[Opening LISTED RECORDS section]
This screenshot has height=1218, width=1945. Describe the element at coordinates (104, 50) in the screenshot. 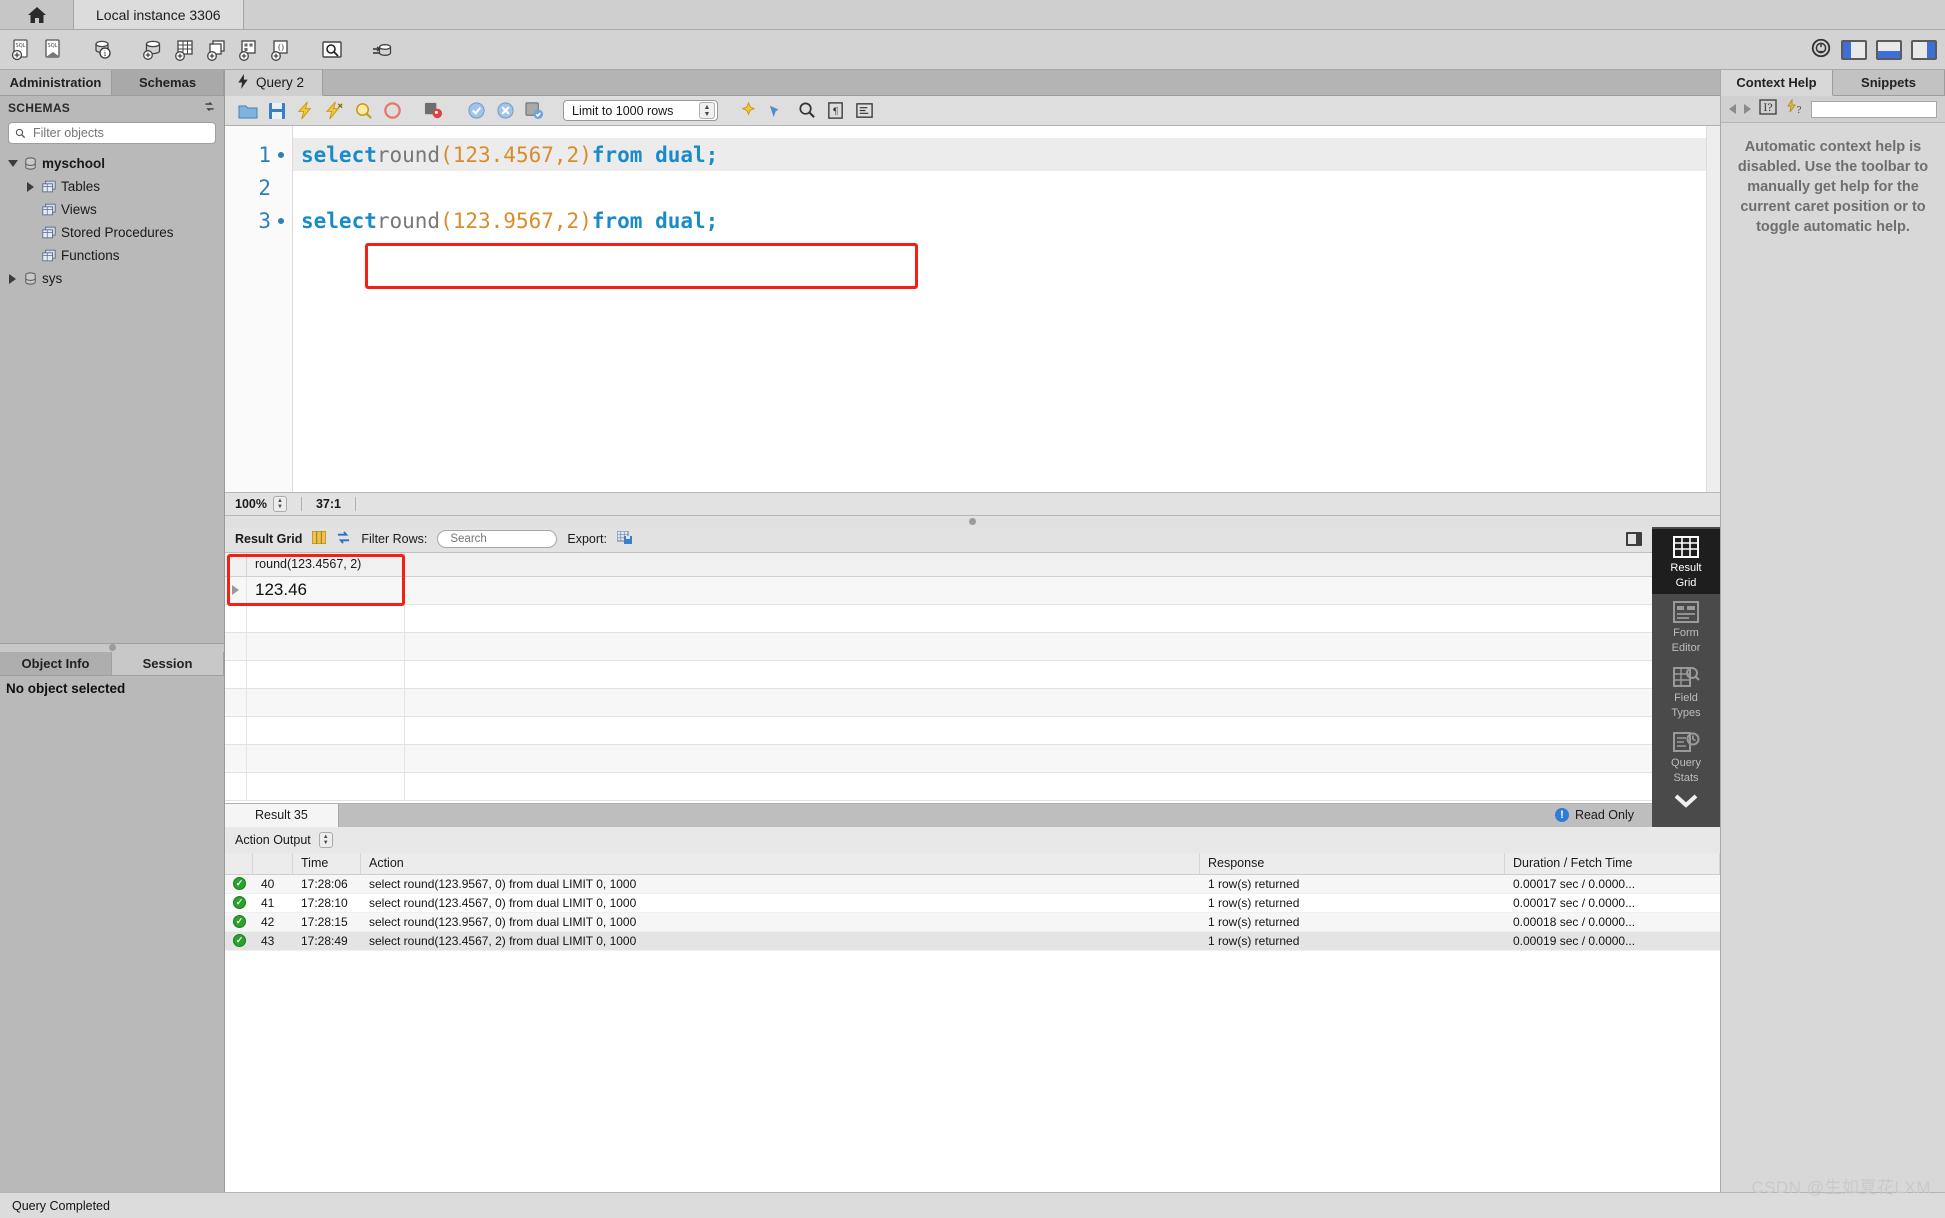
[Closing LISTED RECORDS section]
[Opening LISTED RECORDS section]
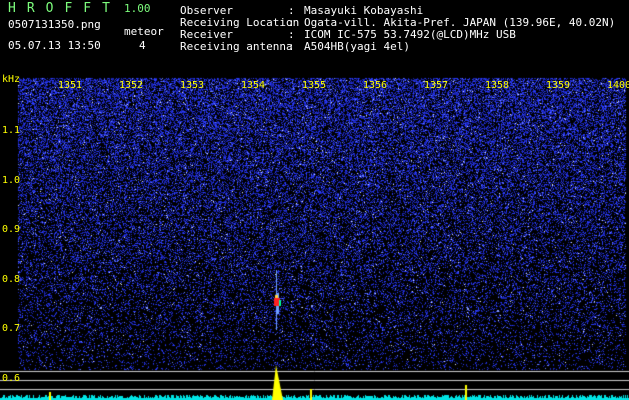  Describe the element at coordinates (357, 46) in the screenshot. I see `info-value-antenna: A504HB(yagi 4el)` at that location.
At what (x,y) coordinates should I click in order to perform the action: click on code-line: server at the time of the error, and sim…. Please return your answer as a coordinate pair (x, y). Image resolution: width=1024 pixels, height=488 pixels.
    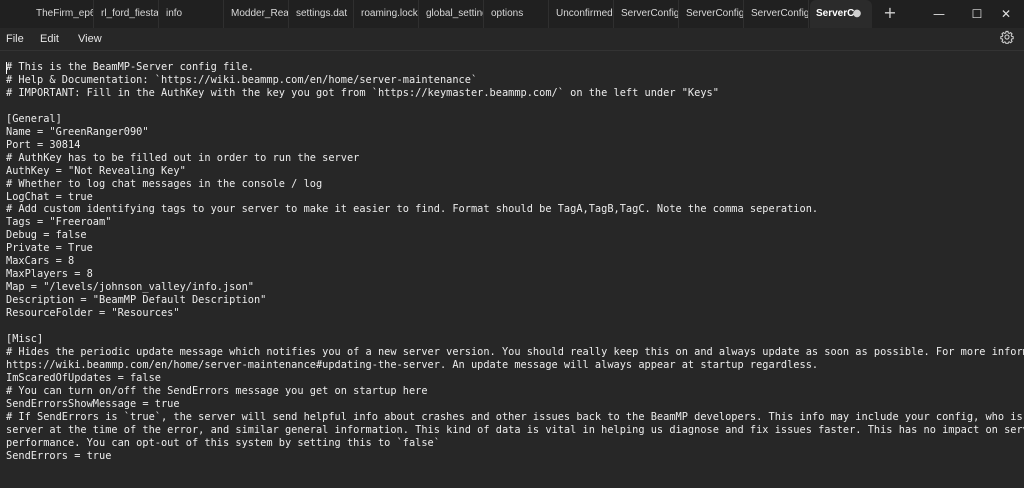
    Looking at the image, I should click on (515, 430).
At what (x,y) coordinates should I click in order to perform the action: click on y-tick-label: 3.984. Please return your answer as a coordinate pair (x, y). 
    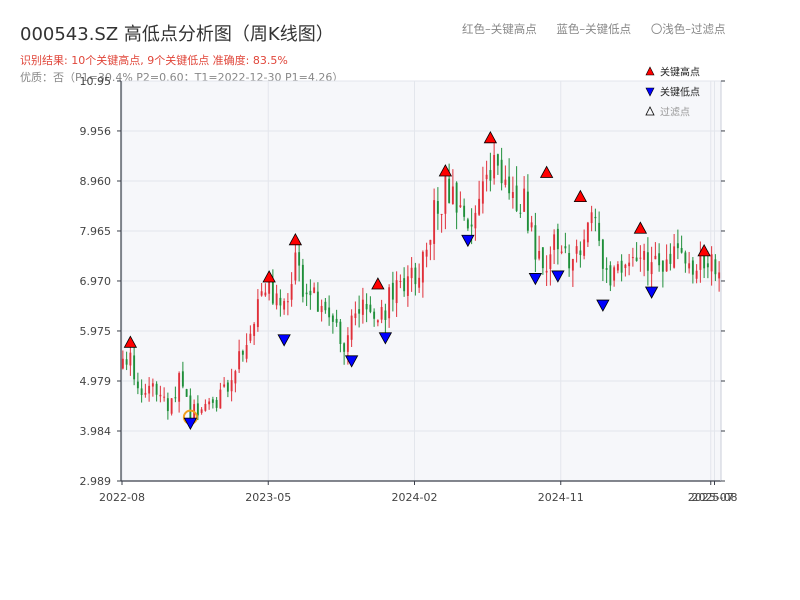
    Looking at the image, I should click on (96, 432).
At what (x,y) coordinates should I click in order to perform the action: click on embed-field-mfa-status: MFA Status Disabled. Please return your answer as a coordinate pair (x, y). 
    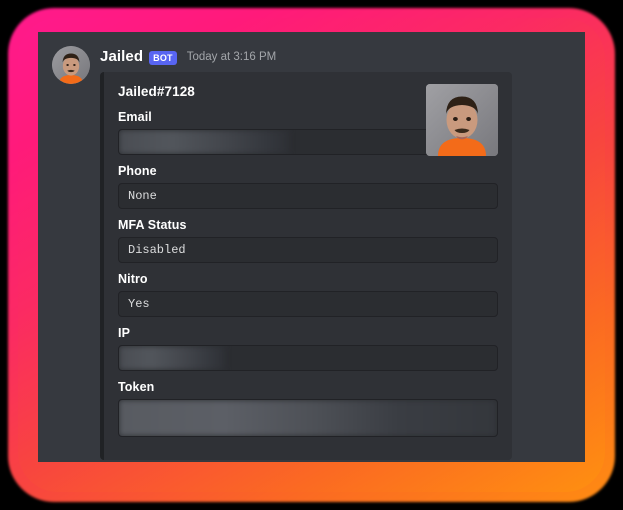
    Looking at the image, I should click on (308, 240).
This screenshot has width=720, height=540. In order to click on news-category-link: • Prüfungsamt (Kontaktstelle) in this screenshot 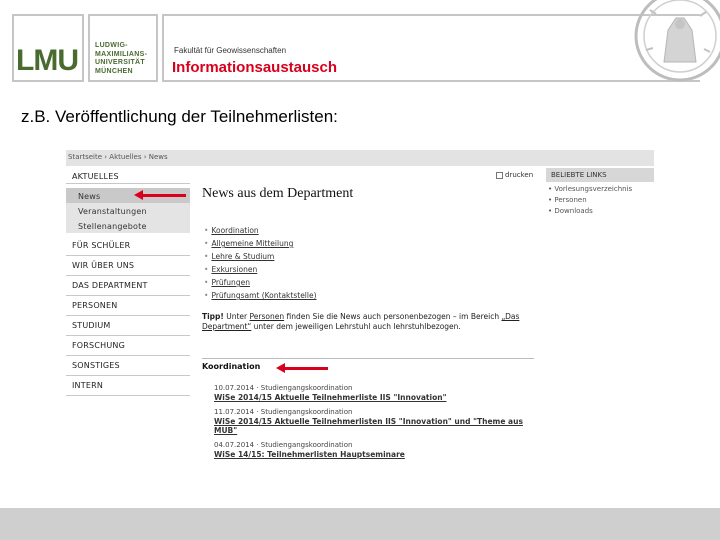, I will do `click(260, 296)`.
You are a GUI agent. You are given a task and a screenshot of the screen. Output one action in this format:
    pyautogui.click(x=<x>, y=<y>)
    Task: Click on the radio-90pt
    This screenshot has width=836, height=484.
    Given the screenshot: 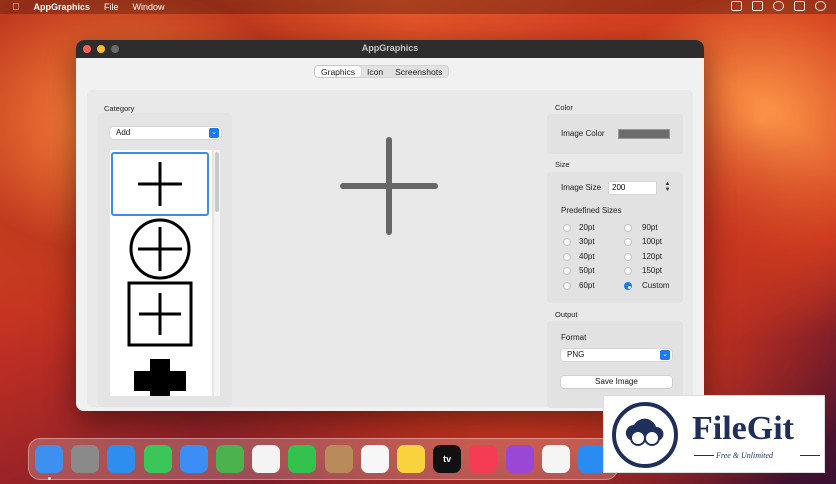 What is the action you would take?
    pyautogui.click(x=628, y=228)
[Closing LISTED RECORDS section]
ASSIGNMENT.
Can you copy out, word for word, the rows from the line containing "pixels, height=488 pixels." through the line containing "Looking at the image, I should click on (96, 432).", both lines included, leaving the pictures out?

RESPONSE TO THE TASK.
At what (x,y) coordinates should I click in order to perform the action: click on code-line: server at the time of the error, and sim…. Please return your answer as a coordinate pair (x, y). Image resolution: width=1024 pixels, height=488 pixels.
    Looking at the image, I should click on (515, 430).
At what (x,y) coordinates should I click in order to perform the action: click on y-tick-label: 3.984. Please return your answer as a coordinate pair (x, y). 
    Looking at the image, I should click on (96, 432).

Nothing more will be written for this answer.